Kokorang
Privacy Policy
Anarchy Inc. ("we", "us", or the "Company"), the operator of the Kokorang Service, respects your privacy and complies with applicable data protection laws, including the Republic of Korea's Personal Information Protection Act (PIPA). This Policy explains how the Kokorang mobile and web application (the "Service") collects, uses, stores, and deletes personal information, and the rights available to you.
1. Information We Collect
| Category | Data | When Collected |
|---|---|---|
| Required | Email, password (encrypted), nickname | At sign-up |
| Optional | Profile image, language preference, marketing opt-in | During sign-up or settings |
| Social Login | Email, identifier (uid), display name (as provided by the social platform) | When logging in via Google / Apple / Facebook / X |
| Service Usage | Learning progress, match history, stars/marbles ledger, daily attendance | Automatically while you use the Service |
| Device | OS and app version, FCM push token, sign-in IP (security) | On launch and push registration |
| Under 14 | Guardian's email and consent record | When a user under 14 signs up |
2. Purposes of Use
- Account identification, authentication, and abuse prevention.
- Delivery of learning content and match modes, and synchronization of progress across devices.
- Social features such as friend search, requests, and gifting.
- Customer support and notifications of policy changes.
- Service improvement and aggregate analytics (in non-identifiable form).
- Legal compliance, dispute resolution, and security incident response.
3. Retention and Deletion
- Account information is deleted immediately upon account deletion. To prevent abuse, the nickname is reserved for 30 days after deletion before being released.
- Records that must be retained under applicable law (e.g., e-commerce, telecommunications) are stored separately for the period required by such law.
- Access logs and IP addresses are retained for up to 3 months and then automatically purged.
- Match and study statistics may be retained in aggregated, non-identifiable form for analytics purposes only.

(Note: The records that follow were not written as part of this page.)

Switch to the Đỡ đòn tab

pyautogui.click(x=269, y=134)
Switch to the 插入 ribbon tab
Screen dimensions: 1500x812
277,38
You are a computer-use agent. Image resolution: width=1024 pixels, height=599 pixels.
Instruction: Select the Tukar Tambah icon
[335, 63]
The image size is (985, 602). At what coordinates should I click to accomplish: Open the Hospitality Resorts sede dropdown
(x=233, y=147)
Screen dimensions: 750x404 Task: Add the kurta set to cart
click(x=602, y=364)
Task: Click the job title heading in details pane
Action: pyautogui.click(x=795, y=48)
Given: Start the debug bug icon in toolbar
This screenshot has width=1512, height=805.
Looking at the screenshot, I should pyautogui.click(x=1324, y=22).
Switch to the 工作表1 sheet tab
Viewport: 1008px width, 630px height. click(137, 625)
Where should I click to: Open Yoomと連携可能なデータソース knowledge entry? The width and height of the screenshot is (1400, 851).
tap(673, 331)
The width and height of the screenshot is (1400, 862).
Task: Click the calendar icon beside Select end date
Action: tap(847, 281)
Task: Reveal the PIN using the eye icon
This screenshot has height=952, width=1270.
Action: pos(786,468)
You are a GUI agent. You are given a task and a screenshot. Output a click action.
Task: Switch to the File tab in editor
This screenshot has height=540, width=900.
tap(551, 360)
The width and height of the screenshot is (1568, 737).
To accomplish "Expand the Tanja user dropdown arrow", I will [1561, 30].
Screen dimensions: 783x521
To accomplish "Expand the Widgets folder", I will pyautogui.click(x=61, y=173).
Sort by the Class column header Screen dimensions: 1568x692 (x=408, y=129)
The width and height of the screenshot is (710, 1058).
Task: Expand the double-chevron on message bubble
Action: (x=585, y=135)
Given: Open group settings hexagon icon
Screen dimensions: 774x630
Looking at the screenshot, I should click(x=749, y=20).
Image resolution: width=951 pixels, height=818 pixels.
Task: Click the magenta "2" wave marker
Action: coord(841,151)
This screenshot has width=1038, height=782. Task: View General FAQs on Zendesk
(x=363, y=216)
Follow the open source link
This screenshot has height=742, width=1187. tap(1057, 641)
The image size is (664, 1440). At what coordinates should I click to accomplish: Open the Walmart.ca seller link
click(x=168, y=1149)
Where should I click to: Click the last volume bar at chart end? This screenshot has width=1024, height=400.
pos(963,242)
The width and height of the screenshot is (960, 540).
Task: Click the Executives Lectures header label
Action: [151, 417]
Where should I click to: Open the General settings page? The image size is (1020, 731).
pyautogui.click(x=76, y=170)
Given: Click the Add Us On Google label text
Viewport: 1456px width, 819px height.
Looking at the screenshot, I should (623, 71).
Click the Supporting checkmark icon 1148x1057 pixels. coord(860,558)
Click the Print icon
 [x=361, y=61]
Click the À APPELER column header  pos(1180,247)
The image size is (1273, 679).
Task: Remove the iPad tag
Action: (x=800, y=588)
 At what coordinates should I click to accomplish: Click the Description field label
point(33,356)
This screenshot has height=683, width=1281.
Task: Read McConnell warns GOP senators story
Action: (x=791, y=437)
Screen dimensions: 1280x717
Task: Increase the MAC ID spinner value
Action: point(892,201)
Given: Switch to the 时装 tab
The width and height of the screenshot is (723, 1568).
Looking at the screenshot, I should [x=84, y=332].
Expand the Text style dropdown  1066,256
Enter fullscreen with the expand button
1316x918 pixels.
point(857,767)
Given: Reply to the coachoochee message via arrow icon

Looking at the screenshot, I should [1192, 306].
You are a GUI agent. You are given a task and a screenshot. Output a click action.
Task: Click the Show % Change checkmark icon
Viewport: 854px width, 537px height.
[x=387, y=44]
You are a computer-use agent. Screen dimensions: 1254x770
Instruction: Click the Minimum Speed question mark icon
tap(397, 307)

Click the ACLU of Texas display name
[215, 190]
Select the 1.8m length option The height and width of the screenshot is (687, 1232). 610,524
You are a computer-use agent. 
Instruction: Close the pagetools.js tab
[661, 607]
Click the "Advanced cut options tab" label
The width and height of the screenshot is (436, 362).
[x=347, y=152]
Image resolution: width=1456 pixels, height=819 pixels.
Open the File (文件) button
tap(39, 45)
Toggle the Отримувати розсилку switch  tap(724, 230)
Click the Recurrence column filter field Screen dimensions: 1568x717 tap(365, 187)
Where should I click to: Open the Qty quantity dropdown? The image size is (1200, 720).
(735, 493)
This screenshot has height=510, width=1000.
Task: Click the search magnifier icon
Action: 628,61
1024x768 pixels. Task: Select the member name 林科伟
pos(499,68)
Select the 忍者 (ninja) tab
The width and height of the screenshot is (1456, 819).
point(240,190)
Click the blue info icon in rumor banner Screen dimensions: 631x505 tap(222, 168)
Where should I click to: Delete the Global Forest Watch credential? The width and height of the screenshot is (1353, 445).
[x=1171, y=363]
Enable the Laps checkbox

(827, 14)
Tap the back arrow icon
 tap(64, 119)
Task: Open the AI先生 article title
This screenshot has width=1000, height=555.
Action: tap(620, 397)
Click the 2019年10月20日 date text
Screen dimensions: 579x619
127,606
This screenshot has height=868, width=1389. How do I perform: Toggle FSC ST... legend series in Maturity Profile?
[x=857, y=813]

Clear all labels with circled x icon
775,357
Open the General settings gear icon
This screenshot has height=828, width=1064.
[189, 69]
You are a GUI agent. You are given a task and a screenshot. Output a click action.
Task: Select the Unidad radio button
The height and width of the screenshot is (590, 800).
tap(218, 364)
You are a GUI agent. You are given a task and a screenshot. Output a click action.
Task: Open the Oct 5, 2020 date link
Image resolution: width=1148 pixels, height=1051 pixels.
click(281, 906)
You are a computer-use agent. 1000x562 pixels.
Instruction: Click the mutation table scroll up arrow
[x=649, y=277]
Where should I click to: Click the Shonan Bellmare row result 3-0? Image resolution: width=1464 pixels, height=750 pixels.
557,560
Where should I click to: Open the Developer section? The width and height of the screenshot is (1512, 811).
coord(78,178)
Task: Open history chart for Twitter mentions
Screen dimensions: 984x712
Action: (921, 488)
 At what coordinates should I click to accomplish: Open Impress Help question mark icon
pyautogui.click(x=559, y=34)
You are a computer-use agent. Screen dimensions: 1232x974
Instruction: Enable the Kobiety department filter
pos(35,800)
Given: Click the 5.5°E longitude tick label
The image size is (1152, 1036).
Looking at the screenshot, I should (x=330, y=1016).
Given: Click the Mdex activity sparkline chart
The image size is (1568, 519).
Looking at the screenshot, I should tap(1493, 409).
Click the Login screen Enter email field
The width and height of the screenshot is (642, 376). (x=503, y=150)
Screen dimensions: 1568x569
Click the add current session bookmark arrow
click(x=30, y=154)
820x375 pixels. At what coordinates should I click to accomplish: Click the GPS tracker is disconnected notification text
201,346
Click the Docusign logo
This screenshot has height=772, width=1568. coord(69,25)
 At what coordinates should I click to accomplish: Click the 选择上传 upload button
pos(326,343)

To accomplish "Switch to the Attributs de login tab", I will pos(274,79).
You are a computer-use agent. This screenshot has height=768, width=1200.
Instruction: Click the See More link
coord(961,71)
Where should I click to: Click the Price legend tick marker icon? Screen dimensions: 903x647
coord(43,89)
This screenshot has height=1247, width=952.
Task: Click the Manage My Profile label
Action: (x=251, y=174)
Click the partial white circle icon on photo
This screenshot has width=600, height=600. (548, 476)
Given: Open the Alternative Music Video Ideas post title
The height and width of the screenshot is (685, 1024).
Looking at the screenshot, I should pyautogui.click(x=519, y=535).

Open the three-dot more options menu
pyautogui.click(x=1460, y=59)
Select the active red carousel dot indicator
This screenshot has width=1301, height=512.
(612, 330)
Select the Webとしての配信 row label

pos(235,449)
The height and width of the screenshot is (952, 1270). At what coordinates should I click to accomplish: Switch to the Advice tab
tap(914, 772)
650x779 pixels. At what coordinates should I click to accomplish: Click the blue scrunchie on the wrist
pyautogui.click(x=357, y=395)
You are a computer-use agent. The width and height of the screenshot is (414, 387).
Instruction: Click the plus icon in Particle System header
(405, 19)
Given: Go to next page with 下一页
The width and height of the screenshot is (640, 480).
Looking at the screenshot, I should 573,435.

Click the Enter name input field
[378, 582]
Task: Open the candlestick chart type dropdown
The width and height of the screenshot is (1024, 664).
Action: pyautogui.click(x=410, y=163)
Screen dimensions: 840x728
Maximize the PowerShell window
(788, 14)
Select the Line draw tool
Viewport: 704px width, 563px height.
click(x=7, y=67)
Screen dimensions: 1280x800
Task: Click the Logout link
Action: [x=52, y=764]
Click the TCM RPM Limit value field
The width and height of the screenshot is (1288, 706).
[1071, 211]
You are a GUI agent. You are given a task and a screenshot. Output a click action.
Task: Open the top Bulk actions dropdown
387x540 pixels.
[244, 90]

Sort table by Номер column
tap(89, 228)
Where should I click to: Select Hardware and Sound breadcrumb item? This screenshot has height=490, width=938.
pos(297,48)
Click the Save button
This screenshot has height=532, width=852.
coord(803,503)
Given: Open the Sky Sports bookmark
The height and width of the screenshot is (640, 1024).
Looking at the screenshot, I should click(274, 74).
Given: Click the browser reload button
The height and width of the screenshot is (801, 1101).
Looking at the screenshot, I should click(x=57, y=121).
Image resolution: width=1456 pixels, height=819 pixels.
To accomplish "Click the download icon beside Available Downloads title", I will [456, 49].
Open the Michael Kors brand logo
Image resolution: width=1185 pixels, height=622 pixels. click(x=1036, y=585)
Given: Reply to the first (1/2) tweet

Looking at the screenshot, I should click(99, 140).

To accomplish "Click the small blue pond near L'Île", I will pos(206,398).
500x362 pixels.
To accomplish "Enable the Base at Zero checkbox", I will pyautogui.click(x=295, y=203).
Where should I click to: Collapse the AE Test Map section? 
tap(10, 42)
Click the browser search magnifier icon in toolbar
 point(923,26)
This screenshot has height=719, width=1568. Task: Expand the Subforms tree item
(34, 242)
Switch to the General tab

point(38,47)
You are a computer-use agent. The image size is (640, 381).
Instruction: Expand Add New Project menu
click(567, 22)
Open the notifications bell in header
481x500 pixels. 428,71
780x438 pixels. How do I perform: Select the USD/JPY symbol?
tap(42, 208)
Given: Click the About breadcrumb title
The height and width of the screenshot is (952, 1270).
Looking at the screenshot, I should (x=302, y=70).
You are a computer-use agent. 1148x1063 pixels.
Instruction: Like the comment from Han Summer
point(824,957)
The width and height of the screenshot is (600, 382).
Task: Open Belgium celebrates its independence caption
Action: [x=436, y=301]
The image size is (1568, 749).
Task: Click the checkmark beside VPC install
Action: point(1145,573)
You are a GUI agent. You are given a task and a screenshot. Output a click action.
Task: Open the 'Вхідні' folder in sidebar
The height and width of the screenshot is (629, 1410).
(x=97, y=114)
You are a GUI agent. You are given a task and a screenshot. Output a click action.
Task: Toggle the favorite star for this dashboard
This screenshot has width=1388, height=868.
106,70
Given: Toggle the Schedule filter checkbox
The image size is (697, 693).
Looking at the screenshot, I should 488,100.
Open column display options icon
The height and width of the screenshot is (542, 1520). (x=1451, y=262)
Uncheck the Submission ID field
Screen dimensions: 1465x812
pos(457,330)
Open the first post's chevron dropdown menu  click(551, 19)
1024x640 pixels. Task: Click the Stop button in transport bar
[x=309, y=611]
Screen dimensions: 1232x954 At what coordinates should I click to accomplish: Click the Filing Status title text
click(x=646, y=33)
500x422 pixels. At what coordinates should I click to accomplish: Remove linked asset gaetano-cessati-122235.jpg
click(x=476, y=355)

4. Third Parties and Processors
We do not sell or share your personal information with third parties for their own purposes without your consent. We use the following service providers to operate the Service:
| Processor | Purpose | Region |
|---|---|---|
| Google LLC (Firebase Authentication, Firestore, Hosting, Cloud Functions, Cloud Storage, FCM) | Authentication, database, push delivery, static hosting | USA / Global |
| Google LLC (Cloud Run) | Real-time match server | asia-northeast3 |
| Apple Inc. | Sign in with Apple | USA |
| Meta Platforms (Facebook Login) | Facebook sign-in (optional) | USA |
| X Corp. | X (Twitter) sign-in (optional) | USA |
All processors are bound by their respective data protection agreements and may only process data within the scope necessary to provide the Service.
5. Children Under 14
Users under the age of 14 must obtain consent from a legal guardian to sign up. During sign-up we collect the guardian's email and send a magic-link consent request. The account remains inactive until the guardian confirms consent. A guardian may withdraw consent at any time, which will result in account deletion in the same manner as a user-initiated deletion.
6. Your Rights
- Access, correct, delete, or restrict processing of your personal information.
- Delete your account and linked information at any time from My > Settings > Delete Account.
- Withdraw marketing consent immediately from in-app settings.
- For requests, contact service@anarchy.io.
7. Security Measures
- Authentication credentials are stored by Firebase Auth using one-way encryption.
- All network traffic is encrypted in transit via TLS (HTTPS/WSS).
- Administrative interfaces use role-based access control and audit logs.
- Access logs are retained for the period above and monitored for anomalies.
8. Automated Collection
We do not use third-party advertising SDKs and do not display advertisements. Operational tools such as Firebase Crashlytics may collect anonymized diagnostic data for reliability and incident response.
9. Privacy Officer
- Officer: Hyejin Park
- Email: service@anarchy.io
10. Changes to This Policy
We will notify users of material changes at least 7 days before the effective date through in-app notice or this page. For significant changes, we will provide notice at least 30 days in advance.